Now a related post from cleverelephant.ca talks about "Waiting for PostGIS 3.1: Vector tile improvements". So it talks about again more performance improvements and that some of these vector tile improvements have resulted in a 30% to 40% faster performance with three one, as well as reduced memory to approximately a third of what was used before. So definitely some improvements coming in 3.1.
The next piece of content- "Solving the '3rd arg isn't within [01]' problem in pgRouting". This is from elephanttamer.net and it's a brief post describing how to get around this issue he described. So if you're interested in that you can check out this blog post.
The next piece of content is "IS OF". This is from commandprompt.com. They're talking about the IS OF operator which helps you determine the type. So for example you can do SELECT some number IS OF type text and it will say false or SELECT two is of type integer and it will say true for example.
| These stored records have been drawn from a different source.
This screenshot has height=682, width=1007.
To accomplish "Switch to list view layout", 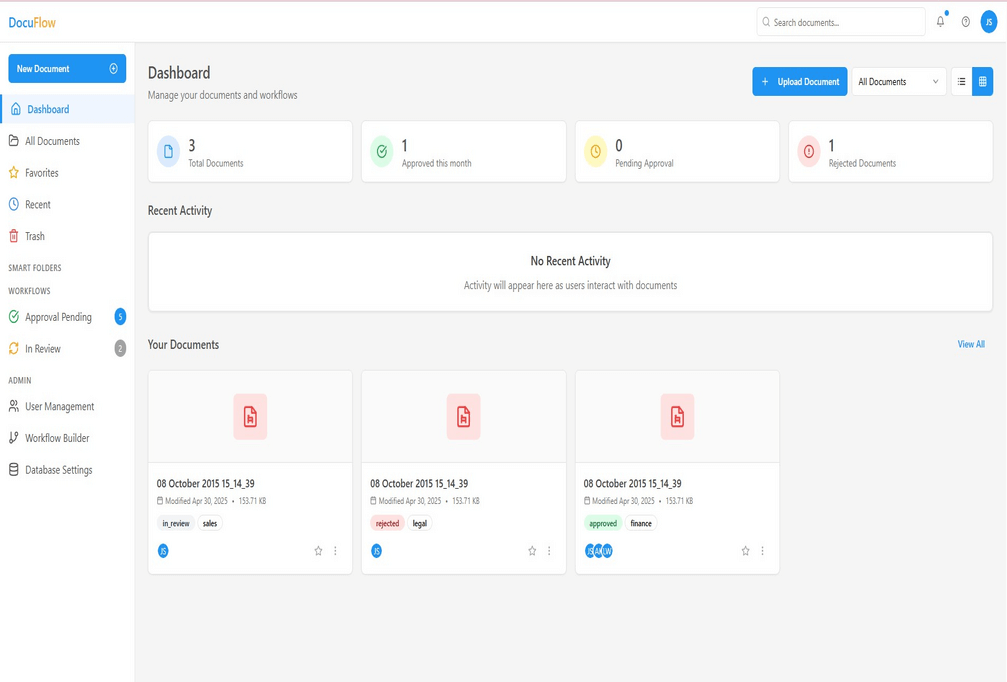I will [x=961, y=82].
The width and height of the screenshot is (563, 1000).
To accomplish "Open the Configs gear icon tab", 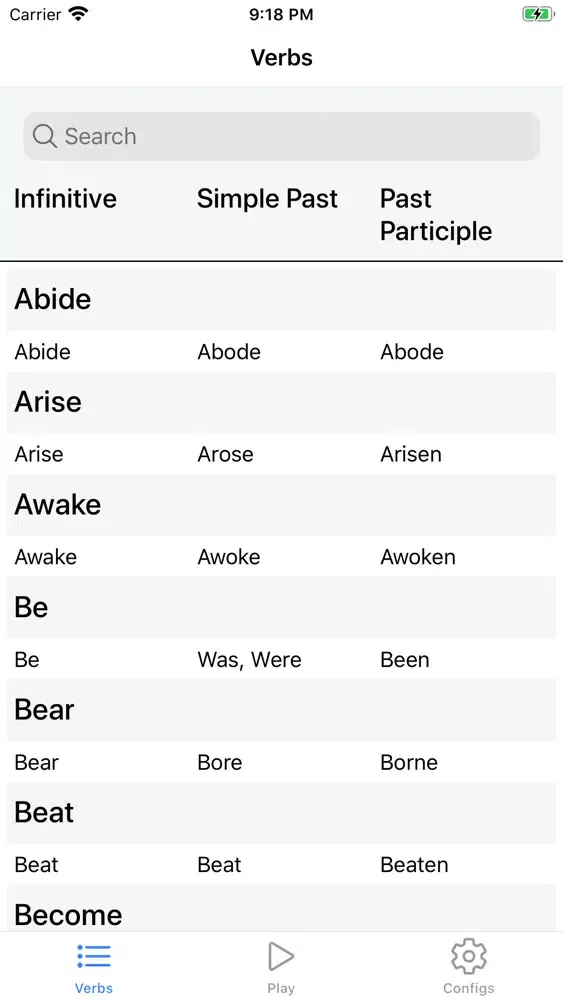I will (469, 956).
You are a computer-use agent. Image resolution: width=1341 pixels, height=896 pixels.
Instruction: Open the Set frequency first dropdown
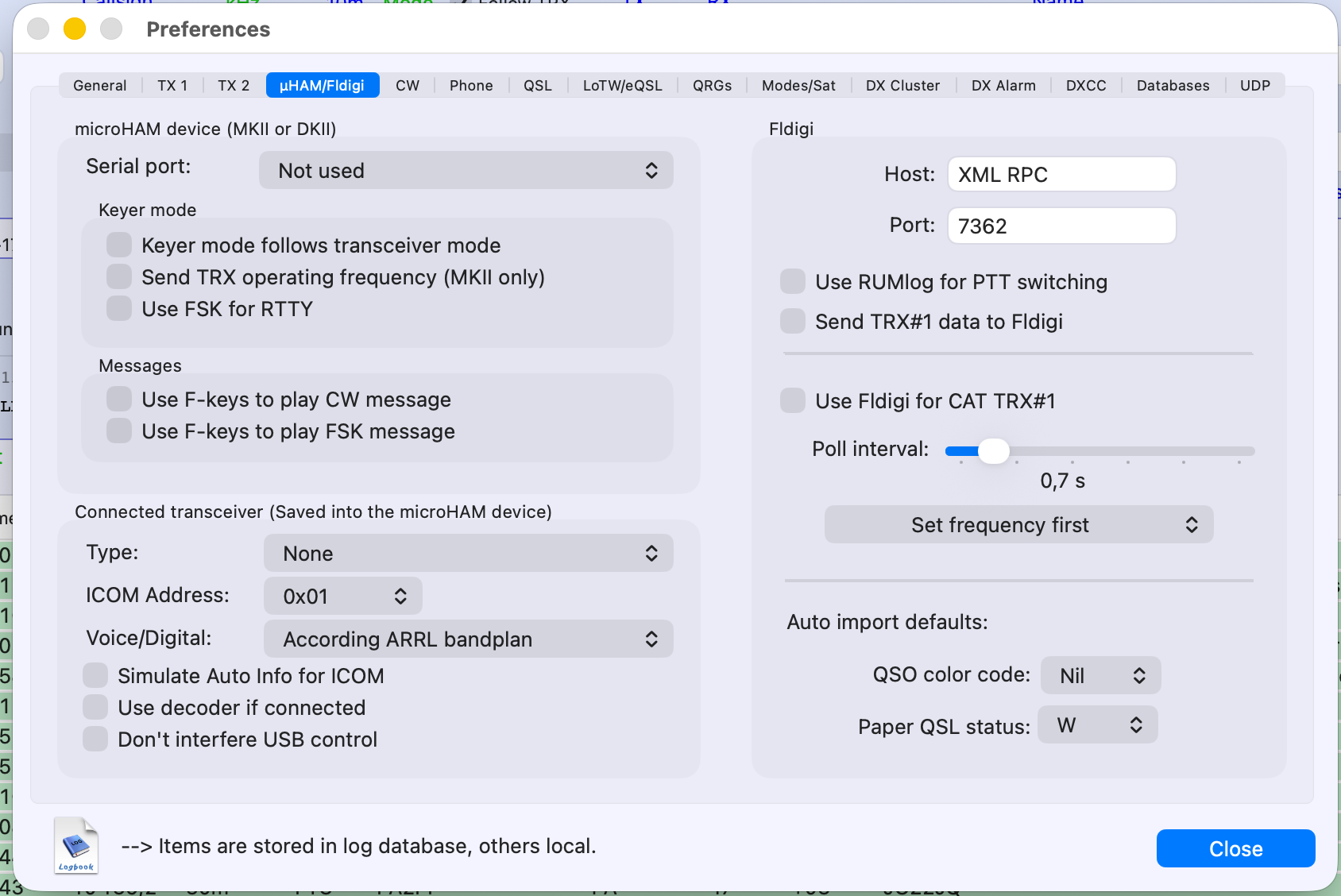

They have a bunch of examples including the comments of how to use this. So just a brief post about using IS OF to determine data types within Postgres.
The next piece of content is actually a YouTube video and it's "Webinar: Using SSL with PostgreSQL and pgbouncer by Andrew Dustin". This is on the 2ndQuadrant YouTube channel. Now, this is a bit of an older presentation, I believe from November of 2019, but it's still relatively relevant. Some of the software has been upgraded of course with Postgres and new versions of PgBouncer. But if you're interested in setting up SSL authentication with these, you can check out this webinar.
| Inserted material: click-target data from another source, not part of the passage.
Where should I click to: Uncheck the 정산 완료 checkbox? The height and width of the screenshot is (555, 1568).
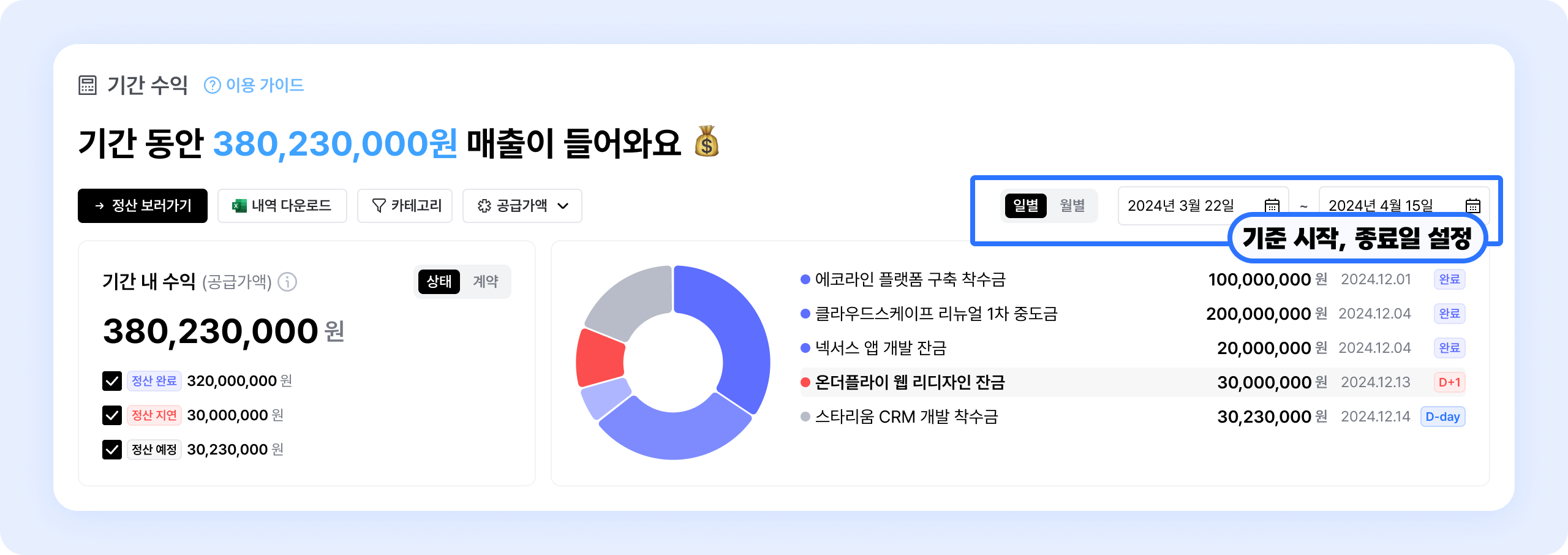point(112,381)
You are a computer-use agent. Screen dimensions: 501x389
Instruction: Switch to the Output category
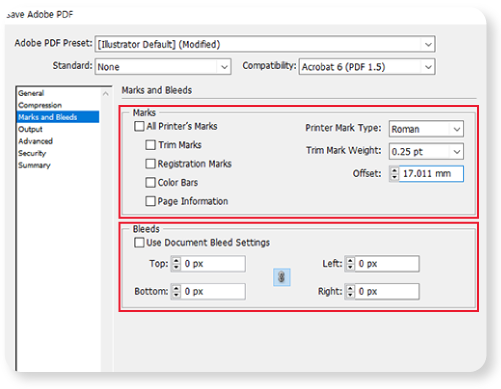(30, 129)
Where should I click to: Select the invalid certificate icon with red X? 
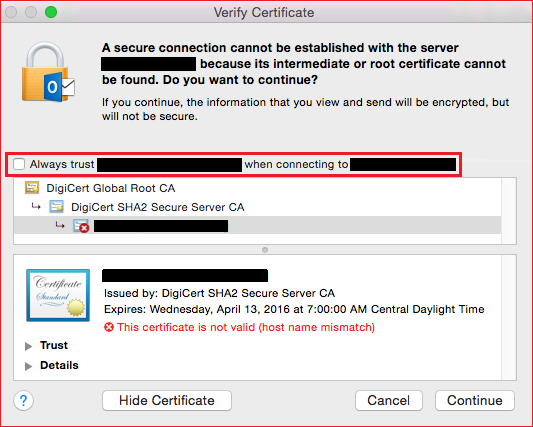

The next piece of content is "Writing a Postgres Foreign Data Wrapper for ClickHouse in Go". This is from arunsori.me. Basically, he describes setting up a data wrapper and writing it in Go as opposed to C and some of the issues he had to get around with that and writing a Foreign Data Wrapper to an OLAP database called ClickHouse in order to pull data from it. So if you're interested in content such as this, you can check out this blog post.
The next piece of content is an announcement that 3.0.3 PostGIS has been released as well as 3.1 .0alpha3 has been released as well. So if you're looking for those performance improvements, you may want to check this out on postgis.net.
The next piece of content is "What's new in the Citus 9.5 extension to Postgres''. This is from citusdata.com. So this is the Citus extension that enables you to scale out of your Postgres instances. This is the open-source version and it lists a number of bullet points of changes in terms of Postgres 13 support, adaptive connection management for COPY, so you don't utilize too many connections across your cluster farm. It lists functions to change a distributed table to a local table and a number of other enhancements. So if you're interested in the Citus extension, definitely check out this blog post.
The next piece of content is "Queryid reporting in plpgsql_check". This is from. rjuju.github.io. Plpgsql_check is actually a static code analysis tool for analyzing essentially your procedures or your functions. They've recently added a new feature being able to determine the Queryid to help you further optimize your code. So if you're interested in that, you can check out this blog post.
The next piece of content is "PG_TIMETABLE V3 IS OUT!". This is from cybertec-postgresql.com. This gives you essentially a cron like interface to do scheduled tasks within Postgres.
The last piece of content, the PostgreSQL person of the week is Markus Wanner. So if you're interested in learning more about Markus and his contributions to Postgres, definitely check out this blog post.